### YOUR TASKS
1 – Answer these questions from the passage on HIV and AIDS:
(a) What does HIV eventually progress to?
(b) Does HIV spread by touching or coughing an infected person?
(c) Which other health problems can a patient have because the immune system is not working properly?
2 – Write the next part of the passage on HIV and AIDS, picking up after its final sentence.

Human Immunodeficiency Virus (HIV) is a virus that attacks the patient’s immune system. As a result, the patient is unable to fight infections or other diseases.
HIV is transmitted when a person shares IV needles of an infected person, comes in contact with blood and fluids of the infected person or has sexual contact with an HIV infected patient.
The CNA should be careful and follow all safety measures when handling body fluids and blood of an infected patient. It is possible to get HIV due to needlestick injuries and also when handling other equipment that can cause cuts or injuries. However, it is important to note that HIV does not spread by touching or coughing an infected person.
HIV eventually progresses to AIDS or Acquired Immune Deficiency Syndrome that further weakens the patient’s immune system and makes him prone to several diseases.
HIV/AIDS has no cure and the patient with this condition needs early treatment for infection, pain, and weakness. As the patient’s immune system is not working properly, there can be other health problems such as drug dependency, nausea, and vomiting. Even though HIV is a chronic disease and has no cure, the condition is manageable if the patient starts treatment on time.

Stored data

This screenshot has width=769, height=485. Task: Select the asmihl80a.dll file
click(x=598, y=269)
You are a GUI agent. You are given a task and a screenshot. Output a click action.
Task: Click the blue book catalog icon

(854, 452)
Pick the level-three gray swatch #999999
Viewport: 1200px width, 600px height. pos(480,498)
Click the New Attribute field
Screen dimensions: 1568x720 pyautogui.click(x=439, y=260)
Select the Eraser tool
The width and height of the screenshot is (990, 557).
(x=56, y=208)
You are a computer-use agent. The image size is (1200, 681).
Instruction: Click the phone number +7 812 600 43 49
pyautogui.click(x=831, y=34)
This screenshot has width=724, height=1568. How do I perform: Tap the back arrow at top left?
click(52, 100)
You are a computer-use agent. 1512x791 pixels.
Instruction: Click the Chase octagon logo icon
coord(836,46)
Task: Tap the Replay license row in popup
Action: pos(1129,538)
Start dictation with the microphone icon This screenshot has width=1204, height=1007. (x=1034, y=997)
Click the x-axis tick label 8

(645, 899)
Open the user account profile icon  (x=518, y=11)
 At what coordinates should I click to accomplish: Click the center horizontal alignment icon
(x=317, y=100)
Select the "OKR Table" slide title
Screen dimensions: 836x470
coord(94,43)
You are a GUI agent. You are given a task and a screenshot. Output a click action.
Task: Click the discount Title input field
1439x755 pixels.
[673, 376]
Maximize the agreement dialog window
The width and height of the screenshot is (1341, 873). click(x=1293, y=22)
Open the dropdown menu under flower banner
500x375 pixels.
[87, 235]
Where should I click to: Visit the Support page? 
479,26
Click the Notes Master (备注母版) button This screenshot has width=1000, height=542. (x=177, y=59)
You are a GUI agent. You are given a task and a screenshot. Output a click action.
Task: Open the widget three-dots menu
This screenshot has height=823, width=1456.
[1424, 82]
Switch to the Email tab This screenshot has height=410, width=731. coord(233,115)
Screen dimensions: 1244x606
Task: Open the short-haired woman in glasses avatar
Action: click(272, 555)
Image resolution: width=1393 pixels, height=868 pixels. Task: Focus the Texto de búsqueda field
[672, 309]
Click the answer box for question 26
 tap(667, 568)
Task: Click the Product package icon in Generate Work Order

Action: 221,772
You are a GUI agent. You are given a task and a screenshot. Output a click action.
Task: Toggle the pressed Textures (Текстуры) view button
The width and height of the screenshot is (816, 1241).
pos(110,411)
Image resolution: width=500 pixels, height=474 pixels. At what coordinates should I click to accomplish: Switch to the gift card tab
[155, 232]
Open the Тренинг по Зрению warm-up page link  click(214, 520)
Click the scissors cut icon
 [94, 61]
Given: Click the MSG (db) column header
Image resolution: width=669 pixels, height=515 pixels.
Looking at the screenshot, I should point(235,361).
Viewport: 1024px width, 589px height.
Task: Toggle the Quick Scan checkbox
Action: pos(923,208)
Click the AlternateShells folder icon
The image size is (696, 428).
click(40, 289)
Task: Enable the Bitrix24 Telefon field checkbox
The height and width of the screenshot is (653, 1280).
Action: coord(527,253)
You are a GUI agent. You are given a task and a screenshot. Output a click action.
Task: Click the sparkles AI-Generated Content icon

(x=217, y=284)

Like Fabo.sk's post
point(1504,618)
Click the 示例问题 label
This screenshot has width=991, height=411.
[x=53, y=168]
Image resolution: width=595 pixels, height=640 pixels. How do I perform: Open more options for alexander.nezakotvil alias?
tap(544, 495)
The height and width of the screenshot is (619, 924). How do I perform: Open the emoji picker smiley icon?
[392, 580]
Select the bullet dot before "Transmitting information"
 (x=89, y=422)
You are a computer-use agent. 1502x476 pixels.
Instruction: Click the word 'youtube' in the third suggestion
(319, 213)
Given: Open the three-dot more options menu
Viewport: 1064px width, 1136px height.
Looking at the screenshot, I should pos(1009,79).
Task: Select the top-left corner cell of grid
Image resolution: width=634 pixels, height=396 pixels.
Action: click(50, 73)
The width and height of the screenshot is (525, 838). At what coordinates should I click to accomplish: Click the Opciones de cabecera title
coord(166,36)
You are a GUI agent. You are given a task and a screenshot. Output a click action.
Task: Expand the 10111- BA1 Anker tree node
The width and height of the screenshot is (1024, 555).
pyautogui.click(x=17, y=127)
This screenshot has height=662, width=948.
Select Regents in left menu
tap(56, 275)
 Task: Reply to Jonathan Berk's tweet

### TASK-BY-TASK OUTPUTS
1 –
(a) AIDS, or Acquired Immune Deficiency Syndrome.
(b) No.
(c) Drug dependency, nausea, and vomiting.

2 –
The caregiver should encourage the patient to take the prescribed medications. It is important to inform the patient about his health condition so that he does not have any misconceptions related to the disease. It is also important to provide a great amount of emotional support and care to such patients. A CNA should be non-judgmental when providing care and also build a good rapport with the patient. This will encourage the patient to be co-operative in the plan of care and also accept their health condition.
As with other conditions, the family members and support groups should be involved in the patient’s plan of care. This will provide hope and confidence to the patient and further improve his life.